### STATED GOAL A:
In the text on the mortgage interest deduction, how much did the National Association of Realtors spend lobbying Congress last year?
### STATED GOAL B:
Carry on the piece about the mortgage interest deduction from its last sentence.

### SELECTED TEXT:
┄┄┄┄┄┄┄┄┄┄
The subprime-mortgage disaster, however, showed that Americans could stand a bit less encouragement to take on six-figure debts for real estate. These days, it's hard to defend writing off the interest on a $1 million mortgage (which is probably not held by a struggling middle-class family) or getting a break on buying a new vacation house.
Bowles and Simpson have proposed capping the deduction at $500,000 and disallowing it for that beach house. Yet even such a modest change phased in over time to protect housing prices would provoke a hurricane of opposition. Some would come from the public: nearly 80% of respondents supported the deduction in a recent poll sponsored by the homebuilding industry. Then there's the power of the National Association of Realtors (NAR), which spent more than $20 million lobbying Congress last year and pumped $11 million into the 2010 elections. Mere talk of changing the interest deduction has the NAR springing into action, warning of a 15% drop in home prices (unlikely for a phased-in plan) and claiming that a home-sales "chilling effect" is already under way. In a letter to Simpson and Bowles, the NAR rhapsodized, "The cottage with a picket fence is an iconic part of our heritage. Do not take that imagery or that passion lightly."
┄┄┄┄┄┄┄┄┄┄
### RECORDED INFORMATION:
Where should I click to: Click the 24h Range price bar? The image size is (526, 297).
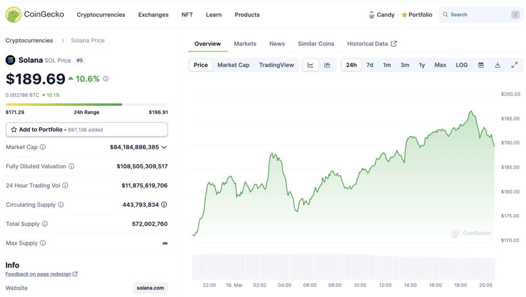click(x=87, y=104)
┄┄┄┄┄┄┄┄┄┄
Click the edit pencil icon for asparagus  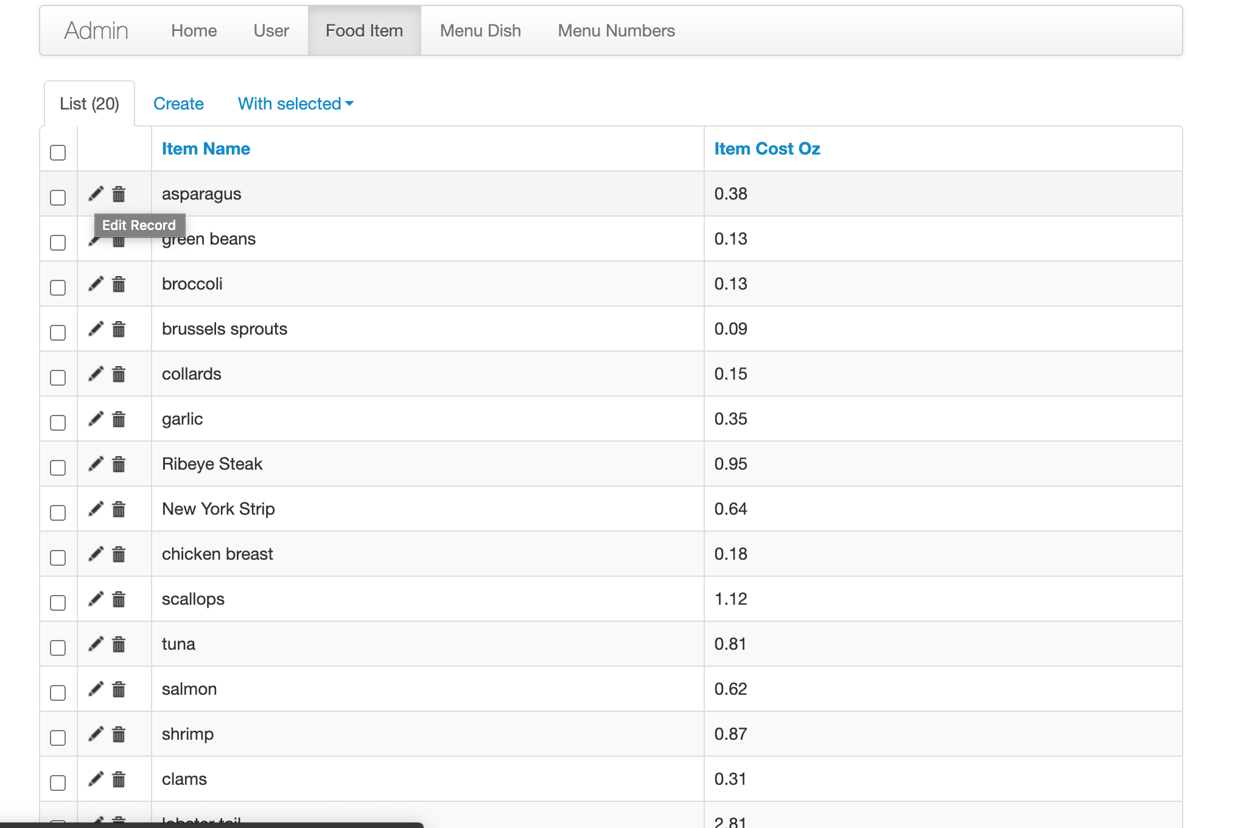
┄┄┄┄┄┄┄┄┄┄
### WRITTEN REPLY A:
More than $20 million.

### WRITTEN REPLY B:
Nobody does. Which is why the only realistic way to prevent a mass revolt over scaling back the deduction would be to incorporate it into a sweeping revamp of the tax code. "What needs to be done is fundamental tax reform," says Curtis Dubay, a tax expert at the conservative Heritage Foundation. That's one idea Bowles and Simpson offer: wiping out all special tax preferences and, in return, lowering personal income-tax rates to as low as 8%.
Ripping up those 17,000 pages of tax code may sound ridiculously ambitious. But it's actually been done before. In 1986 Congress hammered out a sweeping tax reform that closed $300 billion in loopholes and lowered rates across the board. Under such a reform, "the market will allocate resources and not the special interests that influence the political process," says former New Jersey Senator Bill Bradley, who led the 1986 tax overhaul. "It's not easy but still possible."
Yes, it is. Washington may seem sclerotic now, but so did it in the spring of 1986.